Mystified By Your New Digital Camera? It’s Easier to Understand Than You Think!

Are you a fairly new digital camera owner?
Do all the new-fangled, highly-technical terms make you yearn for the days when all you had to do was pick up your little compact camera, point, and shoot? Digital photography can be that simple, too, but it is so much better if you employ at least a few of the on-board features provided by most of today’s digital cameras.

As a digital camera teacher, at our local arts college, I find many students tend to ignore their digital camera’s special features, opting to leave their camera on AUTO, and thus avoiding the frustration of not understanding the purpose of unfamiliar terms like “scene mode” or “exposure compensation.” But that’s a shame because today’s high tech digital cameras offer the average shutterbug so much more than did our old compact film cameras.

Here’s a list of 5 of the most basic things worth knowing and basic features worth exploring on your digital camera.

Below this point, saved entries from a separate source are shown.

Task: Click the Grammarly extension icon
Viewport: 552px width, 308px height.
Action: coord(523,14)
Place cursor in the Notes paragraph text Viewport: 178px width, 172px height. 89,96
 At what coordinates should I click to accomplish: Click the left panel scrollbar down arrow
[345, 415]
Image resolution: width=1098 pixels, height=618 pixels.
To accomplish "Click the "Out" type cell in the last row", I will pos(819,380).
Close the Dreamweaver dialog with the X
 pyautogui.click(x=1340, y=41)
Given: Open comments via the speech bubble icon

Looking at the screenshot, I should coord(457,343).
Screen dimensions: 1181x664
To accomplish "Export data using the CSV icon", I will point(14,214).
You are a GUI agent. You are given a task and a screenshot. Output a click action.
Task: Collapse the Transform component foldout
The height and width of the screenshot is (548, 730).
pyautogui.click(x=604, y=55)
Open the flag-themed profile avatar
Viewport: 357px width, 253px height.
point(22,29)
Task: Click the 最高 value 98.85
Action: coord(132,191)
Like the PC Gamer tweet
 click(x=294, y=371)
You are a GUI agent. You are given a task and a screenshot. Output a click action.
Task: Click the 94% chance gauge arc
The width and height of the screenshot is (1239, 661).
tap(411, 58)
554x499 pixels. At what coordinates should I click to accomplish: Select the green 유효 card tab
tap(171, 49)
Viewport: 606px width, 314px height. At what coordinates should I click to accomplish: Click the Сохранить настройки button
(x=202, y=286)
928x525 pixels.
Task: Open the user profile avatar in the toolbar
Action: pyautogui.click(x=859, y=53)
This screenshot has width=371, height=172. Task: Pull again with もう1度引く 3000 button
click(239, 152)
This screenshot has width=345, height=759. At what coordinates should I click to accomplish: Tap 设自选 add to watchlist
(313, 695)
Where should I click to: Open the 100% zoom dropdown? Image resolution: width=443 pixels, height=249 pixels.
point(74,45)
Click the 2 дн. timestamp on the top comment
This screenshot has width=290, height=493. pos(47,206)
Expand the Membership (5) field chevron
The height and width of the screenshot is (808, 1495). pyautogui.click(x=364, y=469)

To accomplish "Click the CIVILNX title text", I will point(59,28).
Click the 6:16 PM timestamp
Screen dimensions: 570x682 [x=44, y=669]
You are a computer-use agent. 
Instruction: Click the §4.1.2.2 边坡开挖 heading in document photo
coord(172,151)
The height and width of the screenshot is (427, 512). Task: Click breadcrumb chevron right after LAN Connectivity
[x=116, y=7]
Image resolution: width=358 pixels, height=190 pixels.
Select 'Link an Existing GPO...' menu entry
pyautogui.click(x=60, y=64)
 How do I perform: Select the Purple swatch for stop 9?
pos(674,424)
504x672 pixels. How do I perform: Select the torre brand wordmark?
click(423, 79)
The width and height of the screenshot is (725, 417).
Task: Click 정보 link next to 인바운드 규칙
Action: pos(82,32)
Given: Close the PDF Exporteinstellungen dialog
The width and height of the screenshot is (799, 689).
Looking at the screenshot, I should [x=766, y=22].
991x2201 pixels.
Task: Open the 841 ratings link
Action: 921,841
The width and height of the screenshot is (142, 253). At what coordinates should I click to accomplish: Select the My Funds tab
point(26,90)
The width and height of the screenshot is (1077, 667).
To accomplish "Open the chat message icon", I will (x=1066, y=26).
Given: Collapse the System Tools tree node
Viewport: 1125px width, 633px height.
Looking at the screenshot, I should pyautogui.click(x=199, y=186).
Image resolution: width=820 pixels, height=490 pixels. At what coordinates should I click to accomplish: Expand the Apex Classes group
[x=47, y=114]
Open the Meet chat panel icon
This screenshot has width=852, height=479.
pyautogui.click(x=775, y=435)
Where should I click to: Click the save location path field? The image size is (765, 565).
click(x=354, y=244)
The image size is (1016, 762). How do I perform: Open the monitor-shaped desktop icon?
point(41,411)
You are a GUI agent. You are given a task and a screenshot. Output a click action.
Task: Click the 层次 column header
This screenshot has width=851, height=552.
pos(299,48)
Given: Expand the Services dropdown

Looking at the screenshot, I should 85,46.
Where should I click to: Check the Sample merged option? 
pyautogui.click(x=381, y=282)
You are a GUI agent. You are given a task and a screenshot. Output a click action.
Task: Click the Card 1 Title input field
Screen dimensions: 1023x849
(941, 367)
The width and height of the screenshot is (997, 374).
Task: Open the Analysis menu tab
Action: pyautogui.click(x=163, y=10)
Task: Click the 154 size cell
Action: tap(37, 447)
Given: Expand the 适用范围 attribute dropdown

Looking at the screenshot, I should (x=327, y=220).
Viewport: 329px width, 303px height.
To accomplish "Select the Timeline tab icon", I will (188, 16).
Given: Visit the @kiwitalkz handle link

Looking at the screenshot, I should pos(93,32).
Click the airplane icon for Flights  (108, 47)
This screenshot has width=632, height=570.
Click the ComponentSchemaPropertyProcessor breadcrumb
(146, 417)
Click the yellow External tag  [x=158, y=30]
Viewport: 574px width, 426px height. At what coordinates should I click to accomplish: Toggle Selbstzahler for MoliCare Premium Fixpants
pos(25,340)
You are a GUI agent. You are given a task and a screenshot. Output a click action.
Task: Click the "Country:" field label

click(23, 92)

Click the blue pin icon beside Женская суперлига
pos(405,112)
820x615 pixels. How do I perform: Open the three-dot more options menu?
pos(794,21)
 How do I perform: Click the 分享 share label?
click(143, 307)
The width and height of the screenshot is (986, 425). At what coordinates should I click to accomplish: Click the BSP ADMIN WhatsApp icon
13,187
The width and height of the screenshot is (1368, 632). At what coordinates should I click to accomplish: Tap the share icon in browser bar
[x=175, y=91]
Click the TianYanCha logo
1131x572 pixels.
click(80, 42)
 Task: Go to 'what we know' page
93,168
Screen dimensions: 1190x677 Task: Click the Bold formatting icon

  1. Scene modes: Many new digital camera users think “AUTO” and “Scene Mode” are the same things; of course, they are not. Represented by tiny icons like a woman’s face (portrait) or a mountain (landscape) or a palm tree (beach), a scene mode is a brilliant and complex formula contained within your camera; it’s a formula designed to help you take your best picture possible (under the conditions), with no prior knowledge of F-stops or shutter speeds, ISO or white balance. If you don’t use these modes, you are ignoring your camera’s brain.Examine your camera carefully. Usually, the most popular scene modes like portrait or night shooting (moon and star) are available as an icon on the body of your camera. If not, move your dial to “scene” or “scn” or tap your “function” button to bring up your camera’s scene mode options. You may have a very limited group or you may have up to a dozen options including “museum,” “candlelight,” “fireworks,” and “night portrait.”Scene modes don’t always work perfectly, but they work better than just leaving your camera setting on AUTO.
  2. Exposure compensation: This feature is usually represented on digital cameras as a square divided by a diagonal line, one half is white with a plus sign, and the other half is black with a minus sign. This option allows the photographer to overexpose or underexpose their picture (allow in more light or less light) depending upon lighting conditions. This affects the intensity of shadows, highlights, and mid-tones. If you have time to learn only one feature on your camera, learn to use your exposure compensation; it is so effective at improving your images.For example, while on vacation at a beach during a beautiful sunset, set your EC to the plus side to ensure humans are properly exposed instead of becoming black silhouettes against the strongly lit sky. Against a dark background, like a dense forest, set your EC to the minus side to ensure your foreground subjects aren’t overexposed on an AUTO setting. The rule of thumb is to “add light to light” (adjust to the positive) and “dark to dark” (adjust to the minus).Every camera is different, so experiment with this feature to get an idea of your camera’s sensitivity to your EC settings.
  3. Flash controls: About 85% of the students, in my Digital Camera Basics class, do not know how to use their flash other than on an ‘A’ or auto setting. But it is imperative digital camera users learn how to “force” their flash or how to cancel their flash entirely. Believe it or not, one of the most necessary times for your flash to fire is in full bright sunlight. And you can only make this happen by selecting the “lightning bolt” symbol. This “fill” or “forced” flash will help to eliminate dark shadows on human faces caused by the bright overhead sun.In addition, when taking pictures indoors of humans, or especially of animals, you don’t want to flash your subject as this discolors skin and in the case of animals, turns eyes glassy. In this case, you want to shoot in the best available natural light (near a window), and disable your flash. This is done by selecting the lightning bolt in the circle with the slash through its center. Even with your camera on its AUTO setting, it cannot flash with the flash disabled.
  4. Memory cards: Memory cards are for TEMPORARY storage only; photos must be removed and the cards formatted to keep them working properly. There are many ways to move your photos from a memory card into print or into a file on your computer including: USB cable direct from camera to computer or printer, docking station, memory card reader attached to your computer, an on-board computer card reading slot, memory card direct to printer, or memory card to drugstore kiosk printing machine. The point is that memory cards should be cleared. And then they must be re-formatted once they are cleared of any important images.Avoid larger size memory cards (2GB and larger); opt for several smaller sizes instead. The cards are so tiny and can be easily lost or damaged. In other words, “don’t put all your eggs into one basket.”
  5. Begin your new digital photography venture with a plan to file your photographs right from the start. As you download your images, scrap the garbage ones, and sort the good ones into keeper files. Use a program like PicaJet which allows you to tag your images with keywords, give them a star rating, and sort them into themed categories. Later, when you need that shot of your spouse riding on a donkey’s back down the Santorini cliff, all you have to do is search the words: donkey, or Santorini, or foolish things we did while in Greece. You get the picture.

It’s really that simple. Don’t worry about all the other bells and whistles; you can concentrate on the other options later. For now, just follow the above 5 points, and you will be well on your way to a warm and rewarding friendship with your digital camera.